Pubmed for Handhelds
PUBMED FOR HANDHELDS
Search MEDLINE/PubMed
Title: Tonsil size and outcome of uvulopalatopharyngoplasty with tonsillectomy in obstructive sleep apnea. Author: Tschopp S, Tschopp K. Journal: Laryngoscope; 2019 Dec; 129(12):E449-E454. PubMed ID: 30848478. Abstract: OBJECTIVES/HYPOTHESIS: To investigate the relationship of tonsil volume and grade on outcomes of uvulopalatopharyngoplasty (UPPP) with tonsillectomy in patients with obstructive sleep apnea (OSA). STUDY DESIGN: Retrospective cohort analysis. METHODS: Data of 70 consecutive patients undergoing UPPP with tonsillectomy between 2015 and 2018 were analyzed. Patients with an apnea-hypopnea index (AHI) <10/hr or concomitant surgery other than nasal surgery were excluded. Tonsil volume was measured intraoperatively. Preoperatively and 3 months after surgery we assessed the AHI using respiratory polygraphy, daytime sleepiness using the Epworth Sleepiness Scale (ESS), and a visual analog scale for the snoring index (SI). RESULTS: Tonsil grade and volume both showed a significant correlation with preoperative AHI. Postoperative AHI was not significantly different between grades and volume. The AHI reduction after surgery increased significantly with larger volume and higher tonsil grade.
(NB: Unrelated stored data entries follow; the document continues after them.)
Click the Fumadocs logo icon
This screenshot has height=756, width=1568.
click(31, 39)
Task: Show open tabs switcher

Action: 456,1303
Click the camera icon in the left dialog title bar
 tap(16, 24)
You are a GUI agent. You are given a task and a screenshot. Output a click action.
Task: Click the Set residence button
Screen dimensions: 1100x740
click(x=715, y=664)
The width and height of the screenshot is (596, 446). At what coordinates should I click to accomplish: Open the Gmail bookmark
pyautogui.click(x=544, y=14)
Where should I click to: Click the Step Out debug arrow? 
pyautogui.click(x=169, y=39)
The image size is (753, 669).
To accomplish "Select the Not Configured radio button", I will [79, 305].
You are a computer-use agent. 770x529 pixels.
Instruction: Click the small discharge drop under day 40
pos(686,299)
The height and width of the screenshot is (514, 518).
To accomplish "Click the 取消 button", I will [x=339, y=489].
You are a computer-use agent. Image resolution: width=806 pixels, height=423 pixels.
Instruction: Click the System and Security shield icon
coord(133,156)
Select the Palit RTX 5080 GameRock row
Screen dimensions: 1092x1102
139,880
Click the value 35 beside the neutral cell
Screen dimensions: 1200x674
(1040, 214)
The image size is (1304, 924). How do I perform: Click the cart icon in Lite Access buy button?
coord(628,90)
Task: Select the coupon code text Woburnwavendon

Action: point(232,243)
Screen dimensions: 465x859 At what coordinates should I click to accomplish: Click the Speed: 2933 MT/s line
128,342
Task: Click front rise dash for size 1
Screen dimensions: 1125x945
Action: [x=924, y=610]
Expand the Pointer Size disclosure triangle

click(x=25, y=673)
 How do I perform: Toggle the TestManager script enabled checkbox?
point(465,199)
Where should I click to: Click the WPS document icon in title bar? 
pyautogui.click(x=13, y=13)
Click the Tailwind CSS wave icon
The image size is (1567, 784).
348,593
For all grades, the postoperative ESS was significantly reduced compared to the preoperative value, but was not significantly correlated with tonsil volume. Preoperative and postoperative SI was not significantly correlated between tonsil grade or volume. In all grades, SI was significantly reduced after surgery. CONCLUSIONS: In our study, we found that large tonsils are responsible for higher preoperative AHI values, and their removal leads to greater reduction of initial AHI. However, the postoperative effect on daytime sleepiness and snoring reduction is not significantly correlated with tonsil size and volume, indicating that these parameters are mainly influenced by other factors. The knowledge of the significance of tonsil size and volume is important for ear, nose, and throat physicians when counseling OSA patients. LEVEL OF EVIDENCE: 2c Laryngoscope, 129:E449-E454, 2019.[Abstract] [Full Text] [Related] [New Search]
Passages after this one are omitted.